Pour qui aime Cuba

Pour qui aime Cuba, pour qui la connait à travers plusieurs voyages étalés dans le temps, pour qui garde des liens avec des amis, restés ou partis, enthousiastes au début, déçus ensuite, souvent fâchés, pour qui a en mémoire l’incroyable destin de cette révolution, le déferlement des hommages extatiques et des philippiques manichéennes autour de la mort de Castro laisse un gout amer. Pour les amoureux de ce pays, fussent-ils lucides et critiques, le vacarme médiatique ne dit rien de ce qu’ils ressentent. Trop de clichés, trop de malentendus.

L’histoire d’abord. La fascination que Fidel a exercée sur le monde ne peut se comprendre sans quelques rappels. Lorsque fut renversé le dictateur Batista et mis fin au règne des casinos, des bordels et des mégacompagnies agricoles nord-américaines, une immense majorité des Cubains applaudirent. Cette victoire donnait un espoir à plusieurs peuples du monde.

Que se passait-il dans les années 60 ? Les États-Unis commençaient une guerre effroyable au Vietnam avec ses millions de morts et ses marques indélébiles (aujourd’hui encore des bébés naissent mal formés en raison de la dioxine aspergée sur les forêts). La France combattait l’indépendance de l’Algérie, une tragédie qui elle aussi laisse des traces dans les têtes jusqu’à présent. Le Portugal ferraillait dans ses possessions africaines en révolte.

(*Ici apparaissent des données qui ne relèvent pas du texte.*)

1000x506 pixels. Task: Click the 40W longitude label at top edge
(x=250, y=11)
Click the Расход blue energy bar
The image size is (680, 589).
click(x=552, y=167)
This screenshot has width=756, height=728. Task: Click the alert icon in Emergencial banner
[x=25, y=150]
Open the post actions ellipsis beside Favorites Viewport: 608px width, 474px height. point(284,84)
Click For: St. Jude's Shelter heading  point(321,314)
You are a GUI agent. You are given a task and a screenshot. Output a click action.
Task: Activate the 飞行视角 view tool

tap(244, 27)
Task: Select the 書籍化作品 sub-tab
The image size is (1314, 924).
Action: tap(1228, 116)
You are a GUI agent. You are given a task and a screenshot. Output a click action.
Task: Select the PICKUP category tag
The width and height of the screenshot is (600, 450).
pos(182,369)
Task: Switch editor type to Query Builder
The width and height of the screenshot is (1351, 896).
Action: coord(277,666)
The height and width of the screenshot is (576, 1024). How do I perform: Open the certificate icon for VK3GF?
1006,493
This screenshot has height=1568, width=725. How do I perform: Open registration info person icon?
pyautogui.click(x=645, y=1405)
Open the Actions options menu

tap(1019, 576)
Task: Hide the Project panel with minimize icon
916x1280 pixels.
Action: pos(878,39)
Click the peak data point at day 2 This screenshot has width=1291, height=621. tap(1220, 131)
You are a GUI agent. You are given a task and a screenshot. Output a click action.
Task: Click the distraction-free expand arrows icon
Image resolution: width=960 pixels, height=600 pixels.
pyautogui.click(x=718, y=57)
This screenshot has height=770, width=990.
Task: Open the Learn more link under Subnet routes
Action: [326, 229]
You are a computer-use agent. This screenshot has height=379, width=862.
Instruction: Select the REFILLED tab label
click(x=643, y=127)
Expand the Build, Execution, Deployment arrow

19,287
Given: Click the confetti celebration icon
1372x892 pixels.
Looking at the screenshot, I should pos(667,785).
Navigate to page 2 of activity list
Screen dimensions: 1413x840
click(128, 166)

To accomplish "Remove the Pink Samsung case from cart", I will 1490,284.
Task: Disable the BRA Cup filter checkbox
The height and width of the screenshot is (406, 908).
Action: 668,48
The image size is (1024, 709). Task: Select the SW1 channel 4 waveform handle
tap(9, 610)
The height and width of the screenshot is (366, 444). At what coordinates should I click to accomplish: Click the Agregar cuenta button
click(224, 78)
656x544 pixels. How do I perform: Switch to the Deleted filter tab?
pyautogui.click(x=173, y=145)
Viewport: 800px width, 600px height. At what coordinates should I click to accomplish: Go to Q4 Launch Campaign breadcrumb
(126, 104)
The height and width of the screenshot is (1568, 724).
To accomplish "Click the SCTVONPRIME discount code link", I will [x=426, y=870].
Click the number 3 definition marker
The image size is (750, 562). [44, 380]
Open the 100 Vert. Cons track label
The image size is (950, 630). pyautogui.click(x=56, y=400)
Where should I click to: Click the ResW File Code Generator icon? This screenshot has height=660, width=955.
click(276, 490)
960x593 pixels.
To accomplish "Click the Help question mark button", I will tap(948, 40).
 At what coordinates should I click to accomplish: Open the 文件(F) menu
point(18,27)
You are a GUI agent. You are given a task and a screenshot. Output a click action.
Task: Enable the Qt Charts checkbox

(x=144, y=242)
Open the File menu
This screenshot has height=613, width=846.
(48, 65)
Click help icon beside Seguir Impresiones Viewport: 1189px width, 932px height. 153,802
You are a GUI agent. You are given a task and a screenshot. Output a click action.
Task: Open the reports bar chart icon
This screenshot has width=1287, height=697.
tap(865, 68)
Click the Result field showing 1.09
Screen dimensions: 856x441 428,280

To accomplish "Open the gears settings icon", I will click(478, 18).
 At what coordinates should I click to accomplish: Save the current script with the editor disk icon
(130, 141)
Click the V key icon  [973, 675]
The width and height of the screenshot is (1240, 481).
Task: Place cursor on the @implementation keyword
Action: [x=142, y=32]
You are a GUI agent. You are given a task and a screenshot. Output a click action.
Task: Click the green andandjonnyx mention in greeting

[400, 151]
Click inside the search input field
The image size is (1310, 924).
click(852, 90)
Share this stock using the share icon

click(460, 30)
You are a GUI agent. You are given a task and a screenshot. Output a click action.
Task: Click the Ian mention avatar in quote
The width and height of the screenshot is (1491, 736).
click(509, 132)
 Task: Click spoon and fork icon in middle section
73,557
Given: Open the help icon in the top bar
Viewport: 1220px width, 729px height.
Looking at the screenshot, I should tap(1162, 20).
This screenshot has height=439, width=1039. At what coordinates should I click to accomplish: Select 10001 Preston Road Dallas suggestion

En Amérique du Sud, les années 60 furent celles des coups d’État militaires, en Argentine, au Brésil. À chaque fois au service de l’oligarchie, des propriétaires terriens, à chaque fois avec l’incitation et le soutien de la CIA. La révolution cubaine galvanisa tous les combattants contre les jougs de nature coloniale.

Il est piquant d’entendre les injonctions d’un Trump en faveur de la démocratisation de Cuba quand on sait le rôle joué par les États-Unis dans le sous-continent: toujours en vue de sa soumission et au service des plus riches. Jusqu’à aujourd’hui.

Les belles âmes américaines, comme les européennes, ne bronchent pas devant le coup d’État institutionnel qui vient de chasser une présidente élue du Brésil et d’installer au pouvoir des intrigants à peu près tous soupçonnés de corruption et d’évasion fiscale massives, pressés de couper les aides sociales et d’alléger les impôts des plus riches.

Le premier souhait des Cubains n’était pas de se retrouver avec une ribambelle de partis. Ils voulaient deux choses, surtout. Des écoles pour tous. Des soins de santé pour tous. Objectifs atteints! Allez au fond de l’ile puis, pour comparer, dans les pays proches, à Saint-Domingue, au Guatemala ou au Nicaragua, parlez aux gens les plus humbles. Le niveau de culture chez Castro est infiniment plus élevé. Et, si vous tombez malade, ne vous faites pas trop de souci : il y a de bons médecins à Cuba. L’espérance de vie y est même plus élevée qu’aux États-Unis !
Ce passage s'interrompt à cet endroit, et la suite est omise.